Selain itu, ketentuan itu dapat dinikmati oleh perusahaan-perusahaan yang mengerjakan nilai tambah pada komoditas batu bara sesuai dengan UU No. 3/2020.
"Buat itu semua kena peraturan yang berlaku sesuai Kemenkeu. PNBP [penerimaan negara bukan pajak] selama itu akan tetap," katanya dalam rapat kerja dengan Komisi VII DPR, Senin (23/11/2020).
Menurutnya, pemberian royalti nol persen bertujuan mendorong terjadinya penambahan-penambahan program penghiliran yang memberi nilai tambah untuk pemerintah.

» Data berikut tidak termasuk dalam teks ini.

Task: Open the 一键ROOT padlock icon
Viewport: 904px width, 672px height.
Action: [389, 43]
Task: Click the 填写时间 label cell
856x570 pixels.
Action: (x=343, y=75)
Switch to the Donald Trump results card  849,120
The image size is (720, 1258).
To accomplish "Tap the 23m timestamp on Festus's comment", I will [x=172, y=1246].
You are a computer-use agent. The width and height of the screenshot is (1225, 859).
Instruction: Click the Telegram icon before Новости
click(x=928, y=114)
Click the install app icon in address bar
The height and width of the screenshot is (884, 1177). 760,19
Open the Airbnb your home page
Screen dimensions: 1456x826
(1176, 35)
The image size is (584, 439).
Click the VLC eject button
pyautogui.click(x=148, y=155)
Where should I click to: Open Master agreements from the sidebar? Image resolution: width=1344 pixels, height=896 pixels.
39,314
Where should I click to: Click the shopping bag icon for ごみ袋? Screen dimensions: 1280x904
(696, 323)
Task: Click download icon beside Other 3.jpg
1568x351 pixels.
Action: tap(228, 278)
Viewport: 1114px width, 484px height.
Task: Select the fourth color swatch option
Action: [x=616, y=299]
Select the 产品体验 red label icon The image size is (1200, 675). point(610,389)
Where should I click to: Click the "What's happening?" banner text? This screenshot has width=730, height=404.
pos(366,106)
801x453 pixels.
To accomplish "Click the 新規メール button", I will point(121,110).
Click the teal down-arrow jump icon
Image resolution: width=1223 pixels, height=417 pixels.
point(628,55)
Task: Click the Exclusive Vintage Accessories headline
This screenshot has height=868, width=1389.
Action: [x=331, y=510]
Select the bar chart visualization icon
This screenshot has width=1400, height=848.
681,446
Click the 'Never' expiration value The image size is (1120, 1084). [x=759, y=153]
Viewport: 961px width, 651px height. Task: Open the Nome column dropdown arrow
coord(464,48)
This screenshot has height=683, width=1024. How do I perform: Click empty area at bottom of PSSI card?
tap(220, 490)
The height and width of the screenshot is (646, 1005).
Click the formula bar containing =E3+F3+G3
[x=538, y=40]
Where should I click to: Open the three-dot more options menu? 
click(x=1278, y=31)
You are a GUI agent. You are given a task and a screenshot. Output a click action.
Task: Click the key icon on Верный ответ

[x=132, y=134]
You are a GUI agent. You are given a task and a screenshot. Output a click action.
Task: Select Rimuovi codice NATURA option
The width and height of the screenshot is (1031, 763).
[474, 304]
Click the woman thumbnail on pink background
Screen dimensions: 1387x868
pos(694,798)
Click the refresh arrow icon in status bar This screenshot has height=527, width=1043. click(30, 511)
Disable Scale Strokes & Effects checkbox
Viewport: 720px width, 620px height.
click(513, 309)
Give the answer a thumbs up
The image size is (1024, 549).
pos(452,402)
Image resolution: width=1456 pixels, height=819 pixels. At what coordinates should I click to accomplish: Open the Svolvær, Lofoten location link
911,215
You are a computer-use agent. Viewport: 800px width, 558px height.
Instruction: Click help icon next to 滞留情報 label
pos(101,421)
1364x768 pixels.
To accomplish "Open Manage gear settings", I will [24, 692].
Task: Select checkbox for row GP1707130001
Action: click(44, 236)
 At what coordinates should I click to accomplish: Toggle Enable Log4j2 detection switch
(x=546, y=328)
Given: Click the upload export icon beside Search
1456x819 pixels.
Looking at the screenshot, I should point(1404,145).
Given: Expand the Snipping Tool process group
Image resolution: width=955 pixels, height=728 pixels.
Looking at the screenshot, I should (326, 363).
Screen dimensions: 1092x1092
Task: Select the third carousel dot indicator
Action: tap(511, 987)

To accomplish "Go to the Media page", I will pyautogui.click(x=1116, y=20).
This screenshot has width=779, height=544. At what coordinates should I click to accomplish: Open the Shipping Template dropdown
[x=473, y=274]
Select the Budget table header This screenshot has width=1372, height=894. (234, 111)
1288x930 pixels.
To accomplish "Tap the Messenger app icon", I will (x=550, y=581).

Sebagai contoh, program penghiliran seperti dimetil eter (DME) yang membutuhkan biaya investasi yang besar. Nantinya, produk DME itu diharapkan bisa menggantikan impor LPG (liquefied petroleum gas).
Baca Juga
"Kalau pertumbuhan DME meningkat ini akan memberi konsumsi batu bara kalori rendah lebih besar lagi ke depan," ungkapnya.
Ketentuan royalti batu bara nol persen itu menjadi perhatian dalam rapat kerja dengan Komisi VII yang digelar hari ini. Sejumlah anggota dewan menyoroti nasib PNBP dari sektor minerba akibat ketentuan itu.
Anggota Komisi VII Ratna Juwita mengatakan bahwa pemerintah perlu mempertimbangkan PNBP akibat penetapan ketentuan tersebut. Pasalnya, sektor minerba merupakan salah satu yang berkontribusi cukup besar terhadap PNBP negara.
Dia menuturkan bahwa PNBP yang disumbangkan royalti batu bara pada 2018 sebesar Rp80 triliun dan Rp42,5 triliun pada 2019.
"Yang ingin saya sampaikan apakah sudah ada skema perhitungan antara kenaikan nilai hilirisasi dengan apa yang sudah disumbangkan batu bara melalui royalti ini karena kita harus berpikir ulang dari sektor mana lagi kita dapat PNBP dari royalti batu bara," ungkapnya.